__Quoted passage__:
.....

John Shields (explorer)

Private John Shields (c1769–1809) was, at about 35 years old, the second oldest member of the Lewis and Clark Expedition and its oldest enlisted member.[1] Shields, born in Virginia's Shenandoah Valley, moved at about 14 years old to the wilderness of Tennessee, helped build and lived in a family fort that provided protection from Native Americans, traveled with Captain Meriwether Lewis, Second Lieutenant William Clark, and Native American Sacagawea to the Oregon Coast where he helped build Fort Clatsop, and then returned to St. Louis, Missouri. At the completion of this great adventure Shields hunted and trapped with the famous American pioneer Daniel Boone.

.....

__Exercise requirements__:
**A.** Translate this sentence from the passage about John Shields into Spanish: "At the completion of this great adventure Shields hunted and trapped with the famous American pioneer Daniel Boone."
**B.** Does each statement agree with the passage about John Shields? Answer yes or no for each, quoting the words from the passage that decide it.
(i) Shields was the oldest member of the Lewis and Clark Expedition.
(ii) Shields helped build Fort Clatsop.
(iii) Shields was born in Tennessee.
**C.** Carry on the passage about John Shields, starting after its last sentence.

__Dataset section__:

.....

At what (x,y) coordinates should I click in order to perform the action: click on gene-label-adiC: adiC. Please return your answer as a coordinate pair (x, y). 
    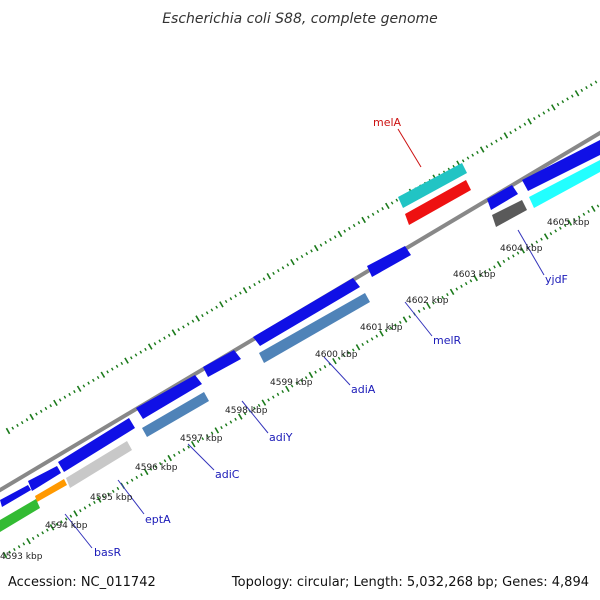
    Looking at the image, I should click on (228, 474).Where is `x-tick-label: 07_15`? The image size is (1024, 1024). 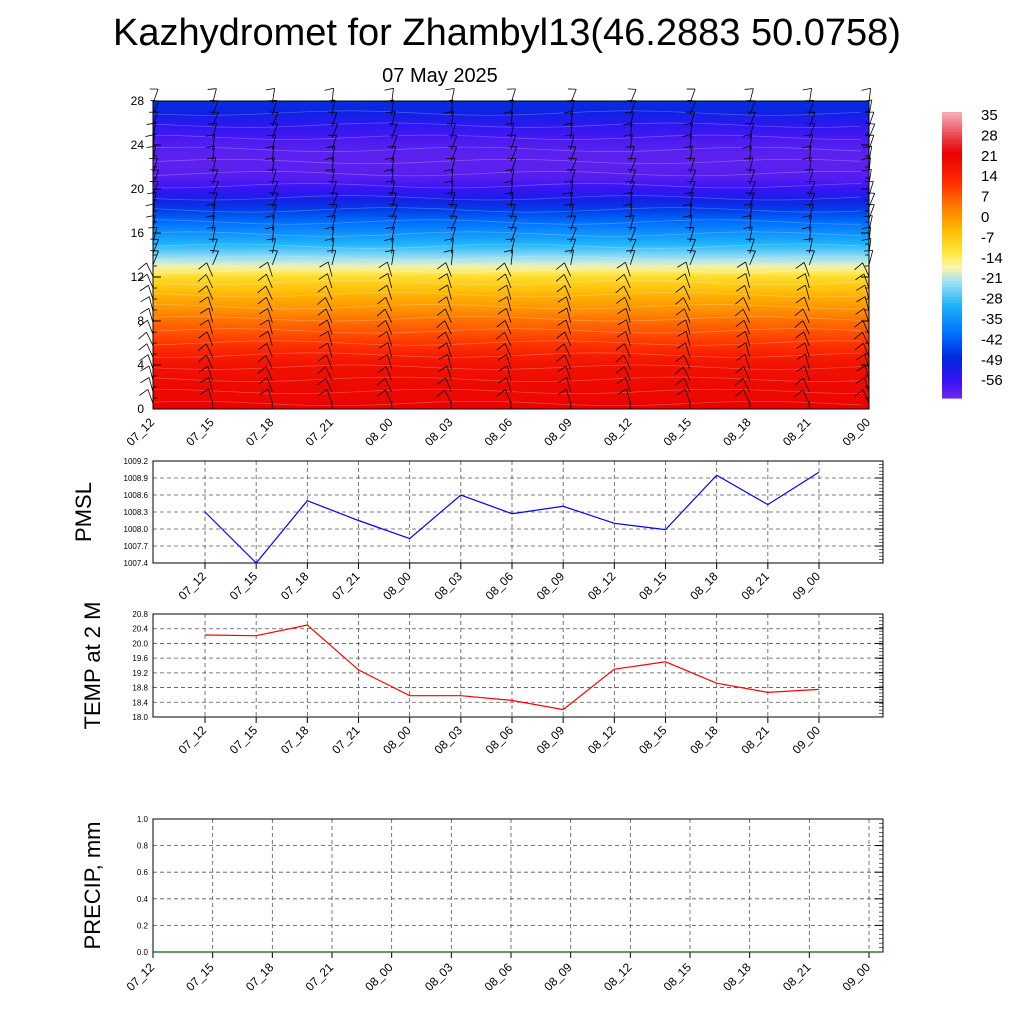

.....

__Task answers__:
**A.** Al concluir esta gran aventura, Shields cazó y tendió trampas con el famoso pionero estadounidense Daniel Boone.

**B.**
(i) No: "the second oldest member of the Lewis and Clark Expedition and its oldest enlisted member"
(ii) Yes: "where he helped build Fort Clatsop"
(iii) No: "born in Virginia's Shenandoah Valley"

**C.**
Route of the expedition

Early life

Shields was born about 1769 Virginia's Shenandoah Valley. He was born in what was then Augusta County, but is now Rockingham County, Virginia.[2] He was one of twelve children of Robert Shields and Nancy Stockton. Robert and Nancy Stockton Shields are known as the "Parents of the Ten Brothers." Richard, David and William were all elder siblings, followed by John himself, James, Joseph, Arnett, Ezekial (who did not survive his first year), Benjamin, Joshua and Robert. Jennet, the only daughter, married Joshua Tipton. Their son, John Tipton, became a brigadier general and later a US Senator for the state of Indiana. In about 1784 the Shields family moved from Virginia to what is now Sevier County, Tennessee, and settled on the south side of the French Broad River.[3] John and his brothers helped his parents to build Shields Fort, which is located where modern-day Pigeon Forge is, near where the Dollywood theme park currently stands. Some of the cabins found in Cades Cove near Pigeon Forge were also built by the Shields family.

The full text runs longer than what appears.